Guiné > Bissau > Bissalanca > Base Aérea 12 > s/d. 


1. Em 25 de Agosto de 1973 foi nomeado para os cargos de Cmdt-Chefe das Forças Armadas da Guiné  e de Governador da Guiné, o general José Manuel Bettencourt (ou Bethencourt) Conceição Rodrigues (1918-2011), oriundo da arma de infantaria,  em substituição do general António Sebastião Ribeiro de Spínola (1910-1992), oriundo da arma de cavalariam que terminou a sua  comissão de serviço  nesse data. (Já estava, de resto, de licença de férias no Continente desde o dia 6 de agosto.).


O gen Bettencourt Rodrigues chegou ao CTIG numa altura em que já era pública e notória a degradação da situação político-militar, e o cansaço de ambos os lados (as NT e o PAIGC), ao fim de 10 anos de guerra de guerrilha e contra-guerrilha (a evoluir cada vez mais para uma guerra com meios convencionais). 

Chegou, podemos dizê-lo,  na 23ª hora, já praticamente no último trimeste do ano de 1973, considerado pelos historiados como o "annus horribilis" de Marcelo Caetano(*)

Aceitou, por dever de obediência militar mas também "por amizade" (e,  em última análise,  "alinhamento político) o presente envenenado que o Marcelo lhe ofereceu... Um dos nomes indigitados, o general da FAP, Diogo Neto, terá recusado, por não querer acumular a função de com-chefe com a de governador-geral (por sugestão,aliás,  do próprio gen Costa Gmes, então CEMGFA). 

Bettencourt Rodrigues, madeirense de ascendência, tinha sido ministro do Exército (1968-1970), e chegava de Angola, "coberto de honra e glória", onde fora comandante da Zona Militar Leste (1971-1973).

Com uma brilhante folha de serviço, e talvez o melhor general disponível no ativo para substituir o carismático gen Spínola (dois h0mens de escolas e  estilos de comando muito diferentes), Bettencourt Rodrigues aceitou os riscos da estratégia do governo de Marcelo Caetano que era, em última análise, resistir até à exaustão de meios e deixar cair a Guiné se tal fosse preciso, mas nunca negociar com o inimigo (o PAIGC)... 

Será exonerado do cargo na sequência do golpe de de estado do Movimento das Forças Armadas em 25 de Abril de 1974. 

Em tempo recorde, nos  últimos três meses do ano de 1973,  o novo Com-Chefe publicou três Directivas (o seu antecessor só no ano de 1971 tinha publicado 26; e em 1972, 24; e mais 26 at
até 21 d setembro) em 21 de outubro, 30 de novembro e 17 de dezembro de 1973. (O seu antecessor só no ano de 1971 tinha publicado 26; e em 1972, 24; e mais 26 até 21 de setembro: já agora acrescente-se que, segundo a CECA, o foi possível encontrar as Directivas do Comandante-Chefe das FAG relativas a 1974, mas mas no Arquivo Histórico-Militar há compilações  das decisões do Cmdt-Chefe. ) 

A primeira, a 21 de outubro de 1973, será a "Directiva para a diminuição das vulnerabilidades". Não tem número.

Reproduz-se aqui o excerto publicado da CECA (2015, pp. 286-288).
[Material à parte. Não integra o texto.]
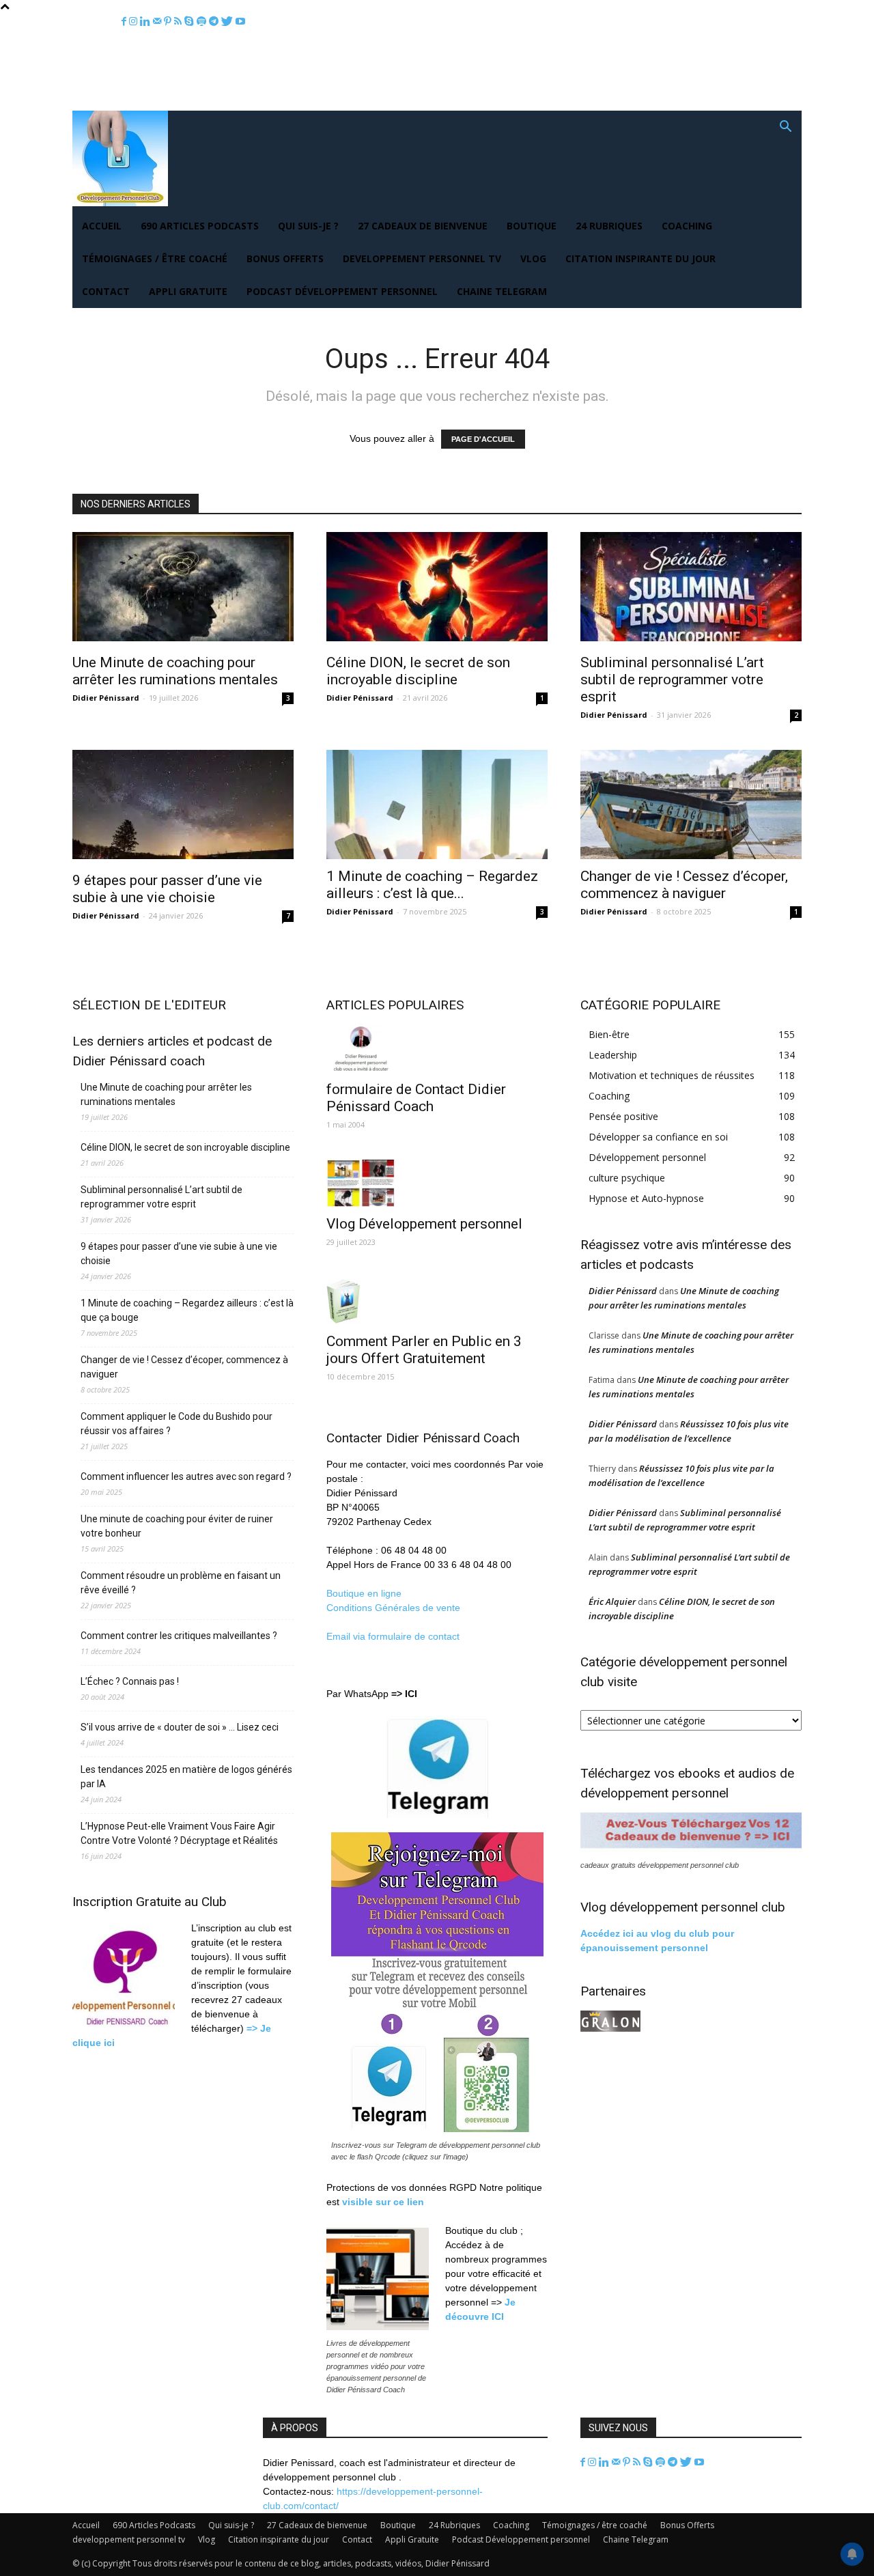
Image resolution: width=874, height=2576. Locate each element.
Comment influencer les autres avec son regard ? (186, 1476)
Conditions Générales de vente (393, 1607)
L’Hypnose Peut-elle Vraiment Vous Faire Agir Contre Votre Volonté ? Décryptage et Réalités (179, 1833)
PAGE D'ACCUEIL (483, 439)
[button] (785, 128)
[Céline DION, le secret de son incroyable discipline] (437, 588)
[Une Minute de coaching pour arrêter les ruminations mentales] (183, 588)
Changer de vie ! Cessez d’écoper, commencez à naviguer (684, 884)
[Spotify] (203, 21)
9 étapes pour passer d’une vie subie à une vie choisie (167, 889)
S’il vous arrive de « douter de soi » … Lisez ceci (180, 1727)
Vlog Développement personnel (424, 1224)
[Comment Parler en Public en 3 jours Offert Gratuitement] (437, 1300)
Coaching (687, 225)
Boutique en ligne (363, 1593)
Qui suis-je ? (308, 225)
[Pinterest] (169, 21)
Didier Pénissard (105, 697)
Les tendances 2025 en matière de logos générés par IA (186, 1776)
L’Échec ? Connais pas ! (130, 1681)
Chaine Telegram (502, 291)
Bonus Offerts (285, 258)
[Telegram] (215, 21)
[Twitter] (228, 21)
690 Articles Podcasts (200, 225)
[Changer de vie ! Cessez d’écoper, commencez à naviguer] (691, 804)
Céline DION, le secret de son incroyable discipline (418, 671)
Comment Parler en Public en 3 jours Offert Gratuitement (424, 1350)
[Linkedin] (146, 21)
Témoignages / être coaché (154, 258)
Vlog (533, 258)
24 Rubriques (609, 225)
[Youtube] (240, 21)
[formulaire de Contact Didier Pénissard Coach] (437, 1048)
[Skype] (190, 21)
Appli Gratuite (188, 291)
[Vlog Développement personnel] (437, 1183)
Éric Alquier (612, 1601)
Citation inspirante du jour (640, 258)
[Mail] (158, 21)
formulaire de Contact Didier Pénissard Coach (416, 1098)
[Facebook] (125, 21)
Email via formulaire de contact (394, 1636)
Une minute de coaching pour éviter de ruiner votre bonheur (177, 1526)
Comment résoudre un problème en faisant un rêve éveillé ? (181, 1582)
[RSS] (179, 21)
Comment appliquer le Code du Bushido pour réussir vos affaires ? (176, 1423)
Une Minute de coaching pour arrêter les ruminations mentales (175, 671)
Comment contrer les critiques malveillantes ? (179, 1635)
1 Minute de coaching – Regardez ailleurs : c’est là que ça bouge (187, 1310)
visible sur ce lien (383, 2201)
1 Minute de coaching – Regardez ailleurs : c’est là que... (432, 884)
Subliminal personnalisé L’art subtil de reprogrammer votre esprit (672, 679)
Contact (106, 291)
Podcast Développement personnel (342, 291)
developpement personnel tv (422, 258)
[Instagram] (134, 21)
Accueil (102, 225)
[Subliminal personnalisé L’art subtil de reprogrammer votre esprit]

Numa primeira leitura, fica-se com a ideia que esta diretiva é ditada pelos ensinamentos colhidos dos acontecimentos mais recentes, ocorridos no 1º semestre  de 1973, e em especial a chamada "batalha dos 3 G" (Guidaje, Guileje e Gadamael); por outro lado, identificam-se algumas das "vulnerabilidades" mais conhecidas das NT no TO da Guiné, como o deficiente treino e preparação, a indisciplina de fogo, o laxismo, a rotina, o cansaço, etc.  Não se faz referência ao facto de uma das vuknerabilidades maiores das nossos guarniões era serem fronteiriças (Canquelifá, Buruntuma, Copá, Gadamael, etc.), expostas ao bel prazer da artilharia do IN e dos países vizinhos que o apoiavam (como irá acontecer logo no início da época seca, de 1973/74).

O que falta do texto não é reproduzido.